## Task objective
Retype, with no pictures, each line from the one that holds "Task: Select 'не перераховувати' option" through the last line of the entries below, both included.

[Collected data entries]
[Start of section]

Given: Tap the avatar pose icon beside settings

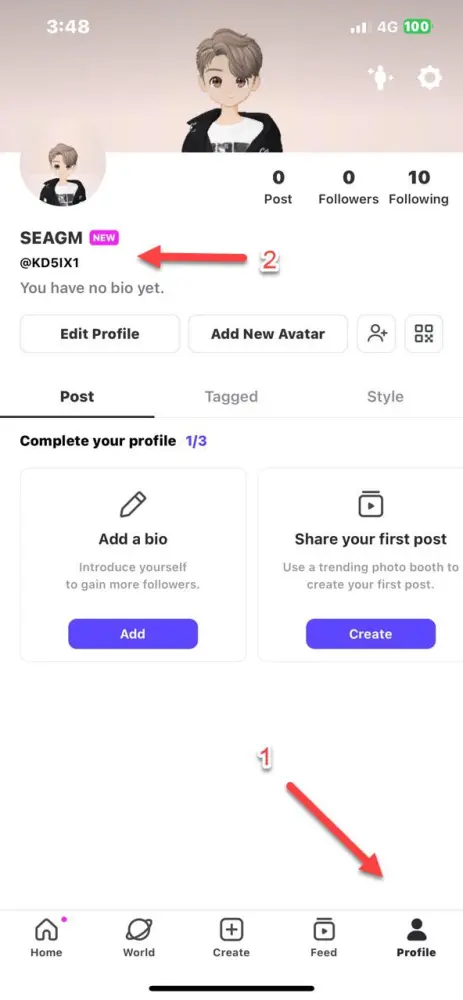Looking at the screenshot, I should [x=381, y=78].
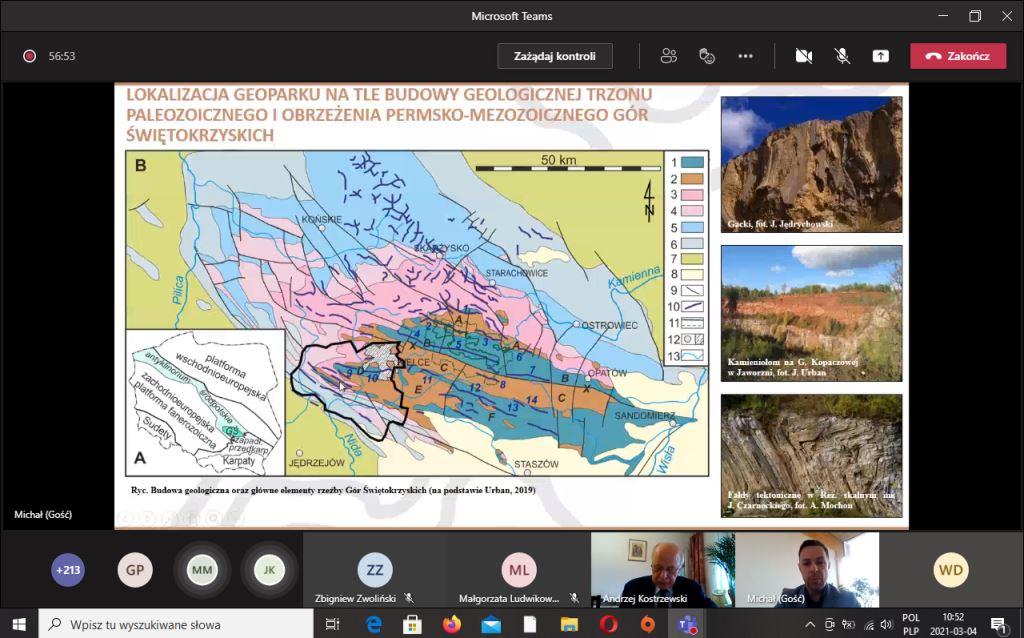Open Firefox from the taskbar
This screenshot has height=638, width=1024.
(452, 624)
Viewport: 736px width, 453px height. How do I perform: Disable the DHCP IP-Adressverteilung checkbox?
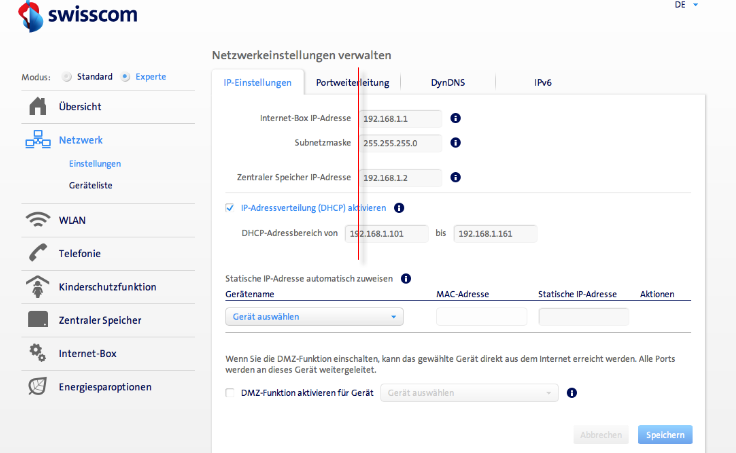(x=230, y=208)
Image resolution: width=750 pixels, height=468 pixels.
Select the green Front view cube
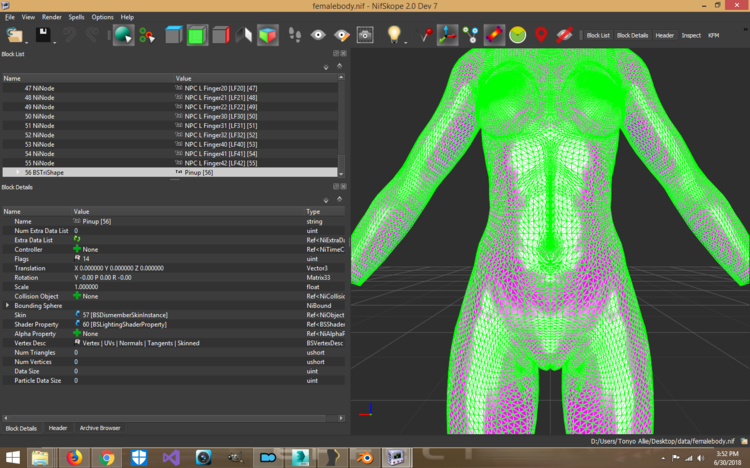[197, 35]
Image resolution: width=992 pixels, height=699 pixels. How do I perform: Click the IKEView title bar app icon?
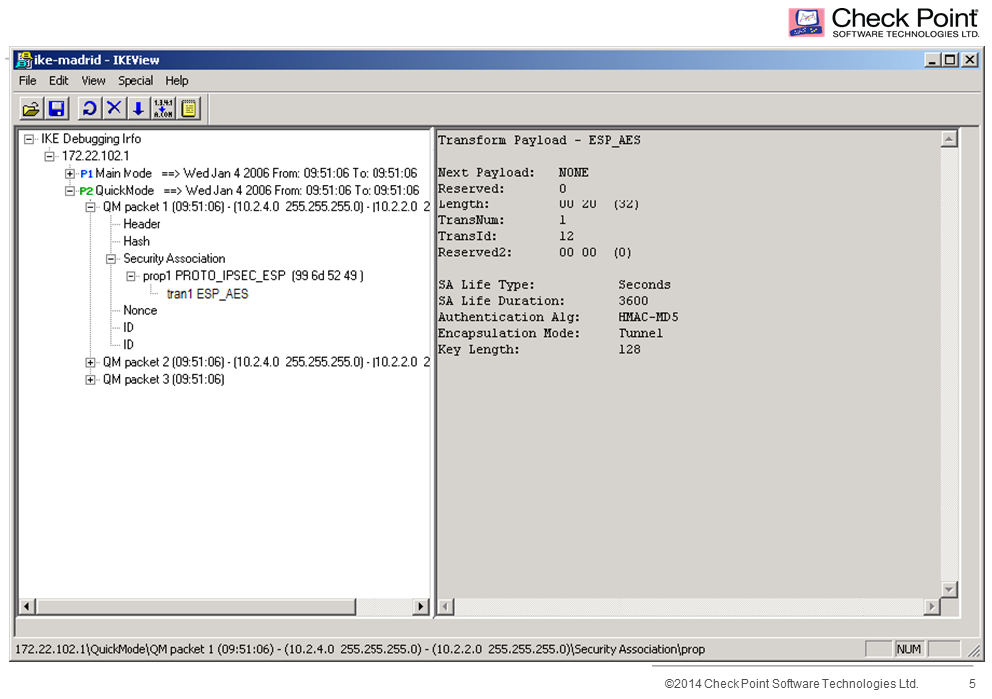point(23,60)
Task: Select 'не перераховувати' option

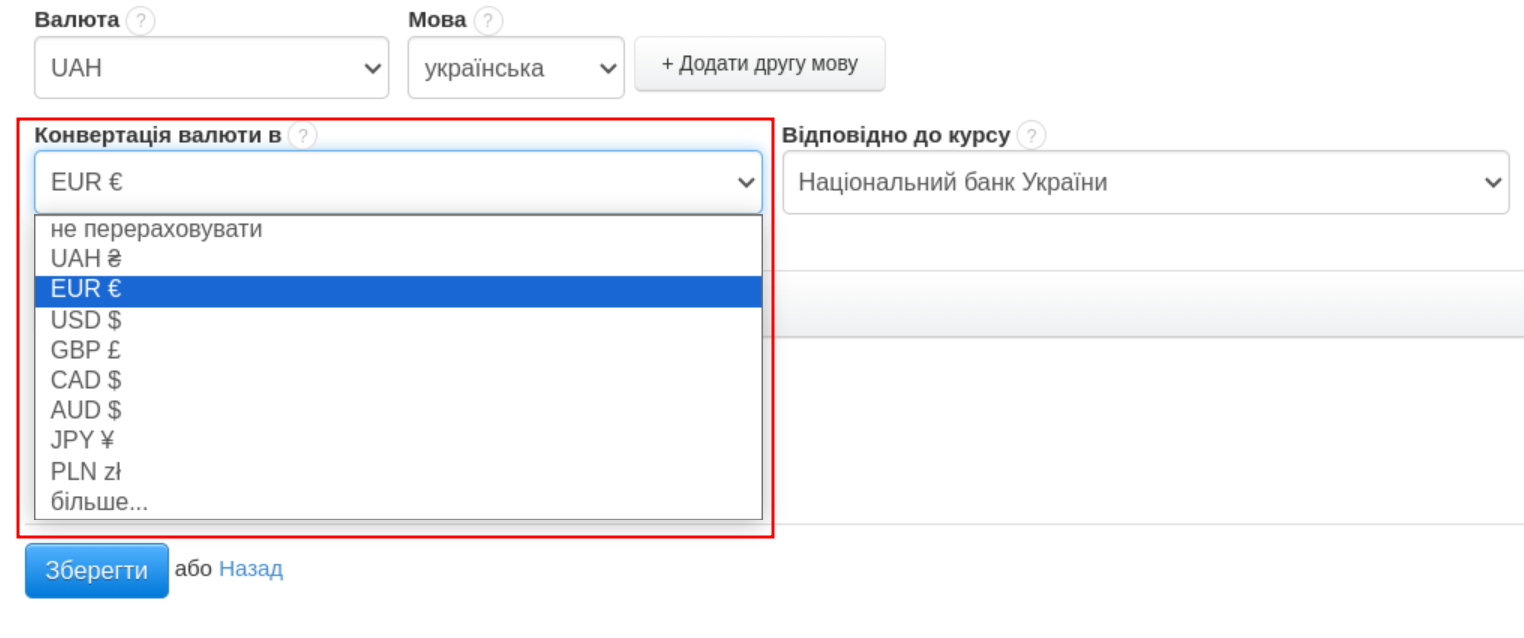Action: 157,229
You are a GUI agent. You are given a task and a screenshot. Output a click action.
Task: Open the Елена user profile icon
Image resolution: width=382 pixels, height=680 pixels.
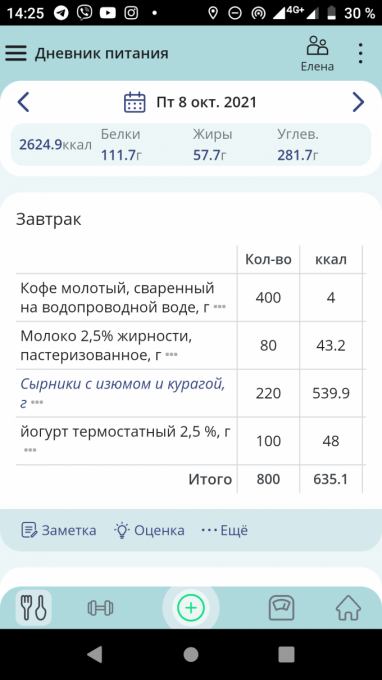pos(317,53)
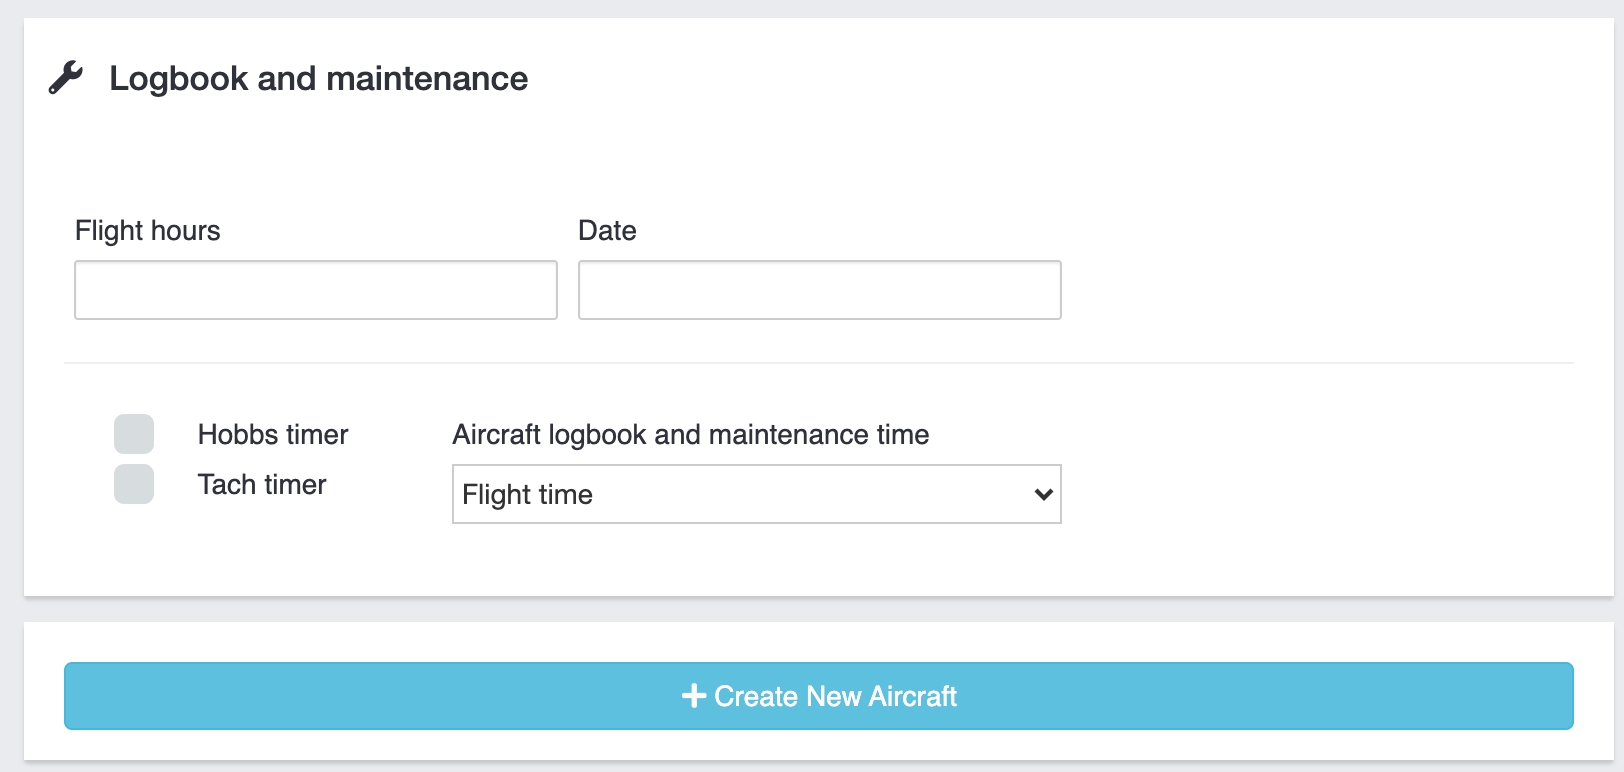Click the 'Logbook and maintenance' section heading

tap(318, 79)
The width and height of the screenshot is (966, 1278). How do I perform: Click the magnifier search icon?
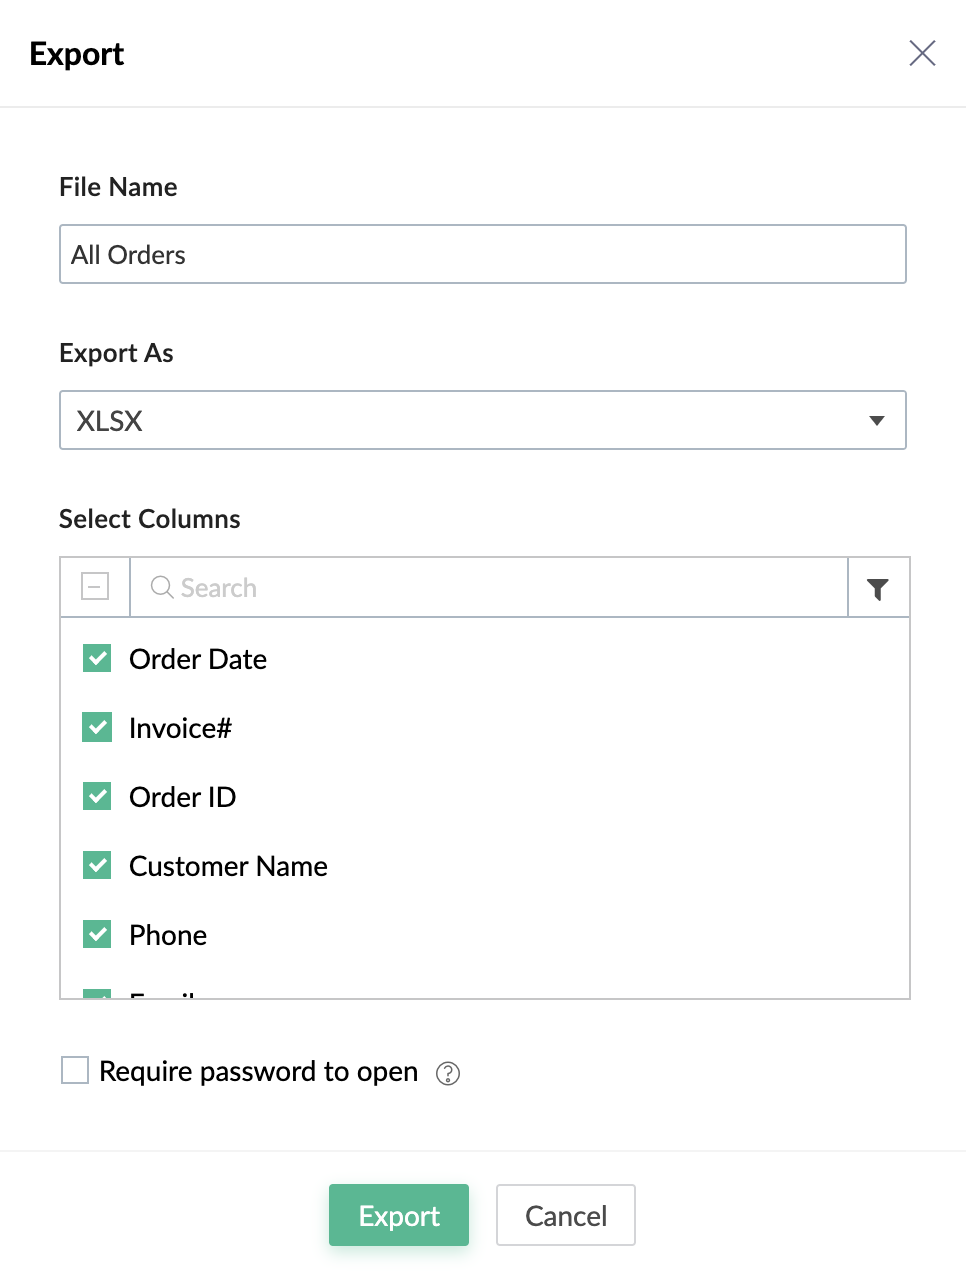click(162, 587)
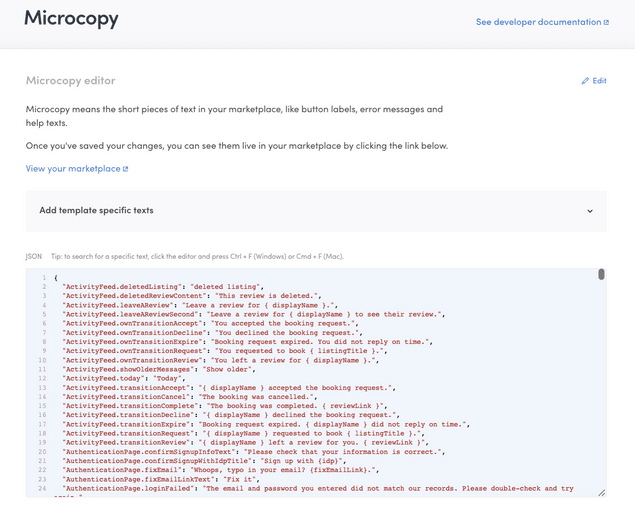The width and height of the screenshot is (635, 515).
Task: Click the Edit link text
Action: pos(599,81)
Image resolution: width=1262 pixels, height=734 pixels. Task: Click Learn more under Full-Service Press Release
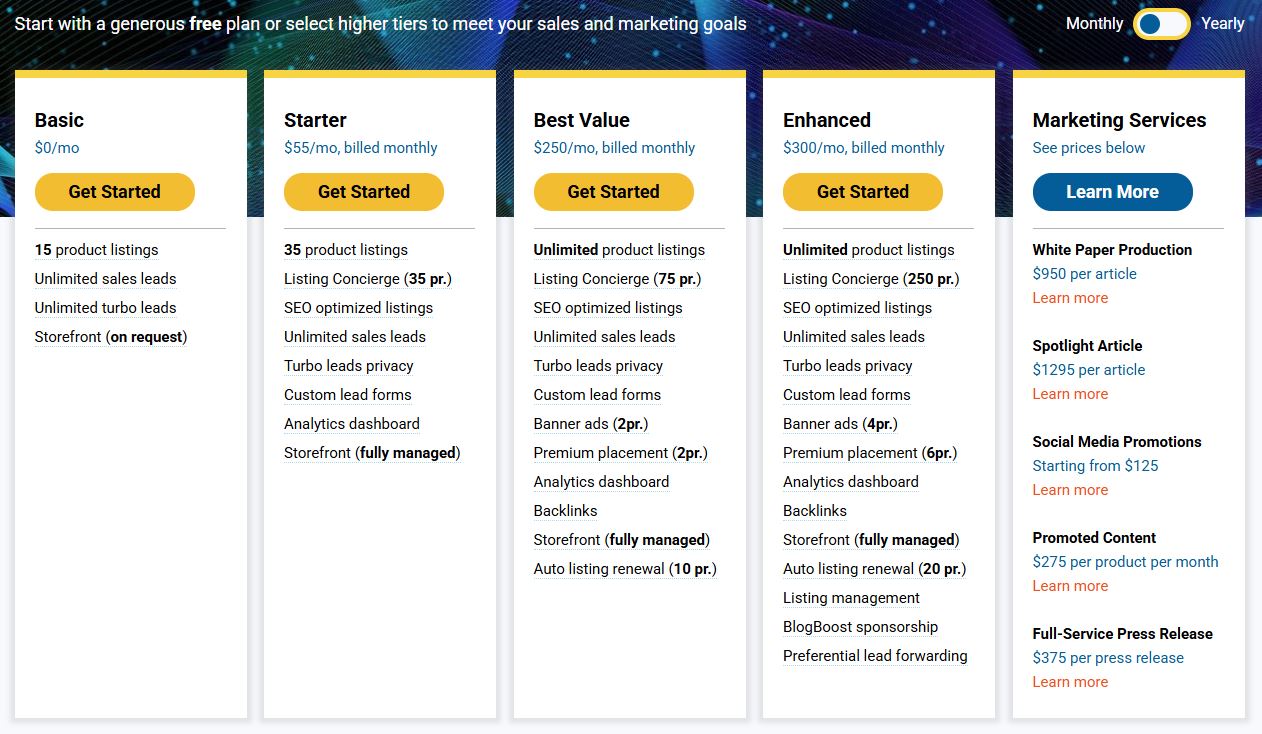click(x=1070, y=682)
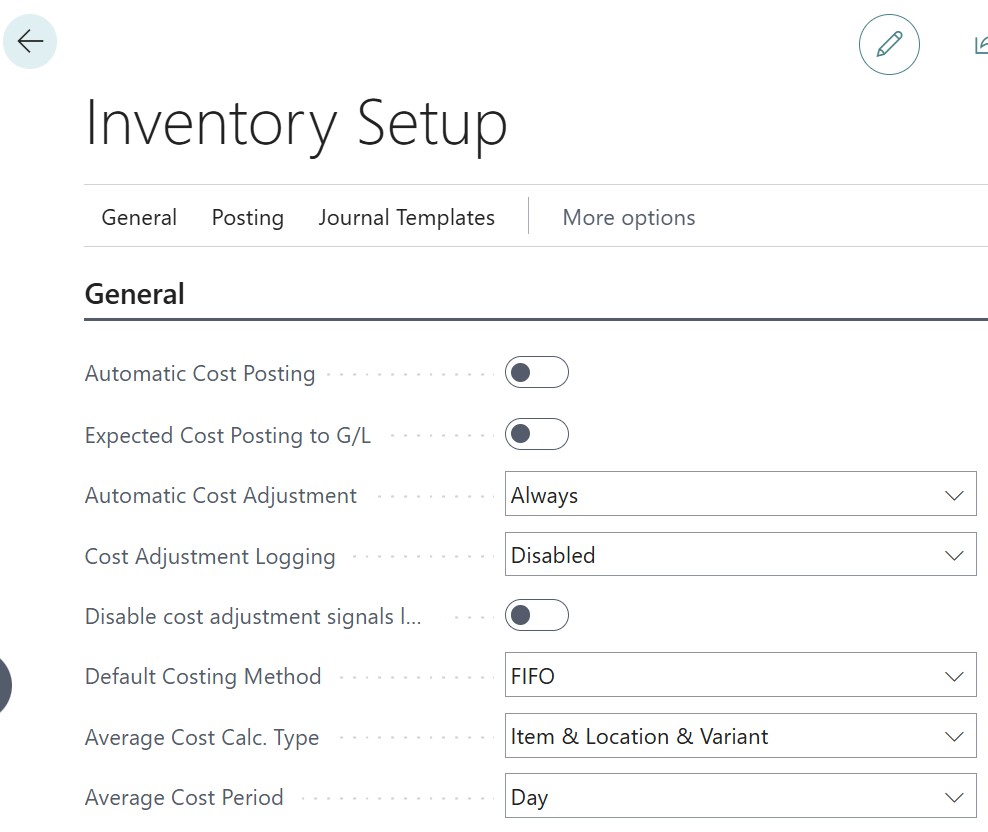Viewport: 988px width, 832px height.
Task: Open the More options menu
Action: (x=628, y=217)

[End of section]

## Response to the task
Task: Select 'не перераховувати' option

Action: 157,229
You are a GUI agent. You are given a task and a screenshot. Output a click action.
Task: Open the Елена user profile icon
Image resolution: width=382 pixels, height=680 pixels.
pos(317,53)
Click the 'Logbook and maintenance' section heading

tap(318, 79)
The width and height of the screenshot is (966, 1278). How do I perform: Click the magnifier search icon?
click(162, 587)
The width and height of the screenshot is (635, 515).
Task: Click the Edit link text
Action: pos(599,81)
Image resolution: width=1262 pixels, height=734 pixels. Task: Click Learn more under Full-Service Press Release
click(x=1070, y=682)
Viewport: 988px width, 832px height.
Task: Open the More options menu
Action: (x=628, y=217)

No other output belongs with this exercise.